# Preparing a Fine-Tuning Dataset: Cleaning, Synthetic Data, and Eval Splits

> The dataset is the model. How to build a fine-tuning dataset that works — format, curation, cleaning, synthetic augmentation, and a leak-free eval split.

In fine-tuning, the dataset is the model — quality and coverage matter far more than size. Define the exact input/output format, curate high-quality real examples, clean and deduplicate ruthlessly, augment thin spots with validated synthetic data, and hold out a representative eval split before you train. Most fine-tuning failures are dataset failures, not training failures.

Almost every fine-tuning failure is a dataset failure. The training run is the easy, mechanical part; the model's quality is decided before training starts, by what's in the data. **The dataset is the model** — it learns exactly the distribution, format, and quality you feed it, including the mistakes.

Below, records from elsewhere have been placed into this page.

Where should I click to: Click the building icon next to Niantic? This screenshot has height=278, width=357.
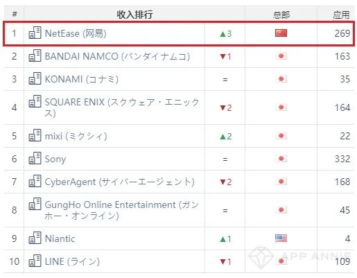click(x=35, y=238)
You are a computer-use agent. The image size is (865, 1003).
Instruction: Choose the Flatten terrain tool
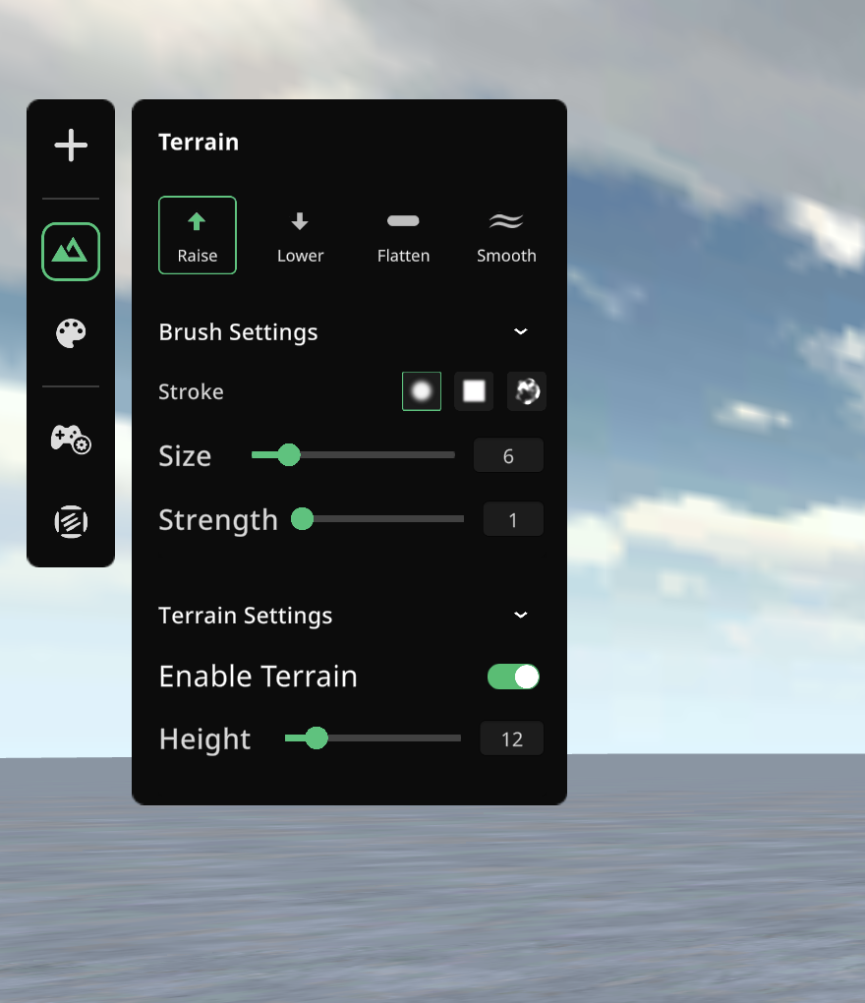(x=403, y=235)
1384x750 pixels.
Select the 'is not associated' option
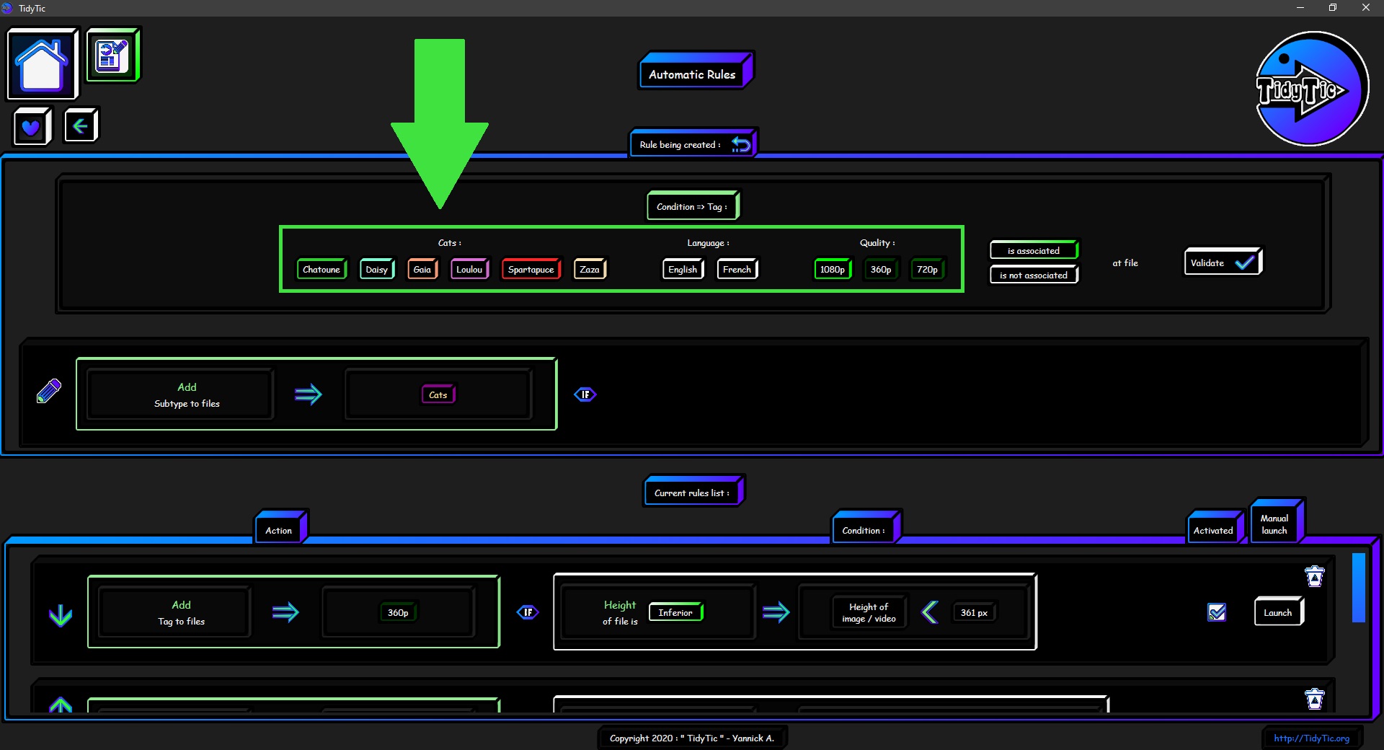click(1033, 275)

So the work is in preparation: the right format, clean and representative examples, careful augmentation, and an honest eval split.

## Quality and coverage beat size

The instinct to gather "as much data as possible" is usually wrong. A few hundred to a few thousand **clean, on-distribution** examples typically outperform tens of thousands of noisy ones, especially for parameter-efficient methods like LoRA/QLoRA. More data with errors, duplicates, or off-distribution noise doesn't help — it teaches the model the noise. Optimize for *representativeness* (does the set cover the real inputs, including the hard cases?) and *correctness*, then add volume only where evals show a gap.

## The format is a decision, not a detail

Decide the exact input→output shape the model will see **in production**, and make the training data match it precisely — same roles, same structure, same tool-call format. If you fine-tune on a format you don't serve, you optimize a shape you'll never use and the gains evaporate at inference. Settle this first; everything downstream formats to it.

## Clean ruthlessly

This is the unglamorous step that matters most:

- **Deduplicate** exact and *near*-duplicates — they cause memorization and silently leak into your eval split, inflating scores.
- **Fix label/answer errors** — a wrong target is worse than a missing one; the model faithfully learns the mistake.
- **Strip PII and secrets** — both a privacy obligation and a way to stop the model regurgitating sensitive strings.
- **Normalize and balance** — consistent formatting, and no single pattern so dominant it crowds out the rest.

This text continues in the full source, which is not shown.